03 — How attackers target the supply chain

The techniques in active use.

Island hopping

Island hopping is the most common supply chain attack pattern: compromise a smaller, less-defended organisation to reach a larger target. The smaller organisation provides a trusted bridge — network connectivity, a shared credential, a software component — that the attacker exploits to pivot. Carbon Black's 2019 Global Incident Response Threat Report found island hopping accounted for 41% of all cyberattacks studied.
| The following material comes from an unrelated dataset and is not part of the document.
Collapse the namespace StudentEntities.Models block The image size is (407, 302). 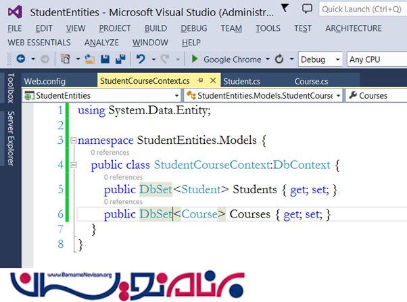[72, 141]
The Target breach (2013) remains the canonical example: attackers phished Fazio Mechanical Services, an HVAC contractor, obtained credentials for Target's billing portal, pivoted to the point-of-sale network, and stole 40 million credit card numbers. Target's security team received alerts they did not act on. The contractor was the entry point; Target bore the consequences.

Credential harvesting through vendor portals

Vendors access client systems through portals, VPNs, remote desktop, and admin consoles. Attackers target the vendor — often less defended than the ultimate target — to obtain credentials that provide legitimate, trusted access. The Change Healthcare breach (2024) exposed data on approximately 190 million Americans because there was no MFA on a remote access portal used by a vendor. No exploited vulnerability. No malware at the entry point. Just valid stolen credentials and an absent second factor.

Trusted relationship exploitation

Reverse business email compromise (reverse BEC) involves attackers compromising a vendor's mail server and launching attacks from a trusted, authenticated domain. Because the email genuinely originates from the vendor's infrastructure, it passes SPF, DKIM, and DMARC checks — and clears email security tools that flag unknown senders. The recipient has no technical signal that anything is wrong.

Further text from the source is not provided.